Rules Components

All rules are composed of one or more components which enable them to be configured and behave as the author wants. Some components are designed for certain rules or rule sub types.

Provider

In order for a rule to determine where to derive data to be analyzed, a provider must be used or created for the rule. The provider types that a rule can use include:

  • Windows Event Log Provider

  • Windows Performance Counter Provider

  • Application Log Provider

  • WMI Events Provider

  • WMI Numeric Events Provider

  • Timed Event Provider

More information on configuring a rule provider can found in the Providers section of this guide.

Criteria

A rules criteria defines which specific instance of data being scanned by the rule provider is interesting. For example, an event rule might have a criteria of:

  • Event ID: 100

  • Event Source: My Application Source

This can be managed by using the Criteria tab of an Event rules property sheet.

A Performance rule type might have the following criteria, which is managed by using the Threshold tab of an Event rules property sheet:

  • Threshold Type: Average of values over 6 samples

  • Threshold Value: > 99

Schedule

Basic scheduling for rules can be added. This scheduling functionality enables a rule to be active, or inactive, during certain hours. MOM enables scheduling in the following ways:

  • By time of day

  • By day

By default, a rule will be configured to processes data on a 24 hour a day, seven days a week, basis.

Alert Suppression Policy

Certain rule subtypes can raise an alert as a response to a successful criteria match. By default, an alert is created for each instance of the criteria match. This might not be useful to operations personnel if each new alert instance is displayed in the MOM Operator console as a new issue. MOM allows you to configure the rule so that duplicate instances of the alert are suppressed, or hidden, within an existing, but unresolved, alert. When the representative alert is resolved, so are all suppressed alerts within it.

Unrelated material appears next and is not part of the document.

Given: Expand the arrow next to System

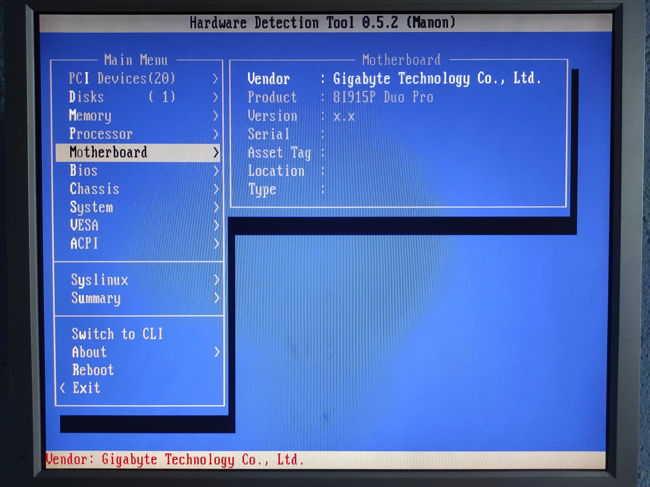Looking at the screenshot, I should (x=216, y=207).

Alert suppression is rule-based and a rule can only suppress alerts that it generated. If two different alert-generating rules matched the same event, then two unique alerts would appear in the MOM Operator console.

The options for Alert Suppression include:

  • Alert Name

  • Alert Description

  • Alert Source

  • Severity

  • Computer

  • Domain

  • Source Name

  • Event Number

  • Category

  • Description

  • Event Type

  • Message DLL

  • Message DLL File Version

  • Provider Name

  • User Name

Important

The operations personnel using your Management Pack might want to configure your rules to suppress additional parameters in the events. The event collection rules might not collect these parameters by default, and therefore, suppressing on these parameters would not be possible. In building your event collection rules, make sure that you configure them to collect these additional parameters. Security Log events are a good example of events that end users will want to suppress.

Alert suppression policy is highly-configurable but default settings (Computer and Domain checked) satisfy most Management Pack needs. Custom alert suppression policy might be used in the following cases:

  • A rule executes a script that runs a number of health checks on an application. As a result, the script might generate two or more different alerts directly from the script code. The author suppresses on "Alert Name".

  • A rule is configured to generate an alert, based on an event that might expose different health states and problems. In this case, the difference in the heath states can be distinguished by the text in the description. The author can suppress by "Description" such that unique alerts are generated when the descriptions vary.

Note

Suppressing on description can be problematic if the description consists of non-static text. For example, suppressing on a description that contains dates and times would not work as expected.

Reponses

When a criteria match occurs, an author might want to execute something in response to the match. MOM provides authors with the ability to execute the following types of responses:

  • Generate an alert

  • Execute a script

  • Run an executable or batch file

  • Send a SNMP trap

  • Send notification to a notification group

  • Update a state variable

  • Transfer a file

  • Call a method from a managed code assembly

A rule can execute one or more responses for any criteria match. For more information, see the Automated Responses section in this guide.

Vendor Knowledge

Authors should add knowledge to every rule group and rule in their Management Pack. The knowledge serves many purposes, but its primary function is to give operations personnel detailed information on the rule group or rule.

Knowledge is authored in HTML, which can be added to the knowledge template on the Advanced Knowledge tab of the Rule property sheet. The Rules Knowledge template includes the following sections:

  • Summary

  • Causes

  • Resolutions

  • External Knowledge Sources

  • Sample Event

  • Related Events

  • Other Information

  • Internal Comment

All rules should contain information in the Summary section to describe the purpose and function of the rule. If a rule is designed to generate an alert, the Summary must describe the end user impact of the issue, and must include sufficient information in the Causes and Resolutions sections.

Note

The Internal Comment section is where authors can add private notes about a rule. This information is not included in the Management Packs that are exported for operations personnel.

The Rule Group knowledge template includes the following sections, which should be provided for each rule group in the Management Pack:

  • Purposes

  • Features

  • Configuration

Customer Knowledge

Operations personnel might find it is necessary to augment or add comments to the vendor knowledge. The Company knowledge section is for this purpose. You are not required to add information to the Company Knowledge, when building a Management Pack.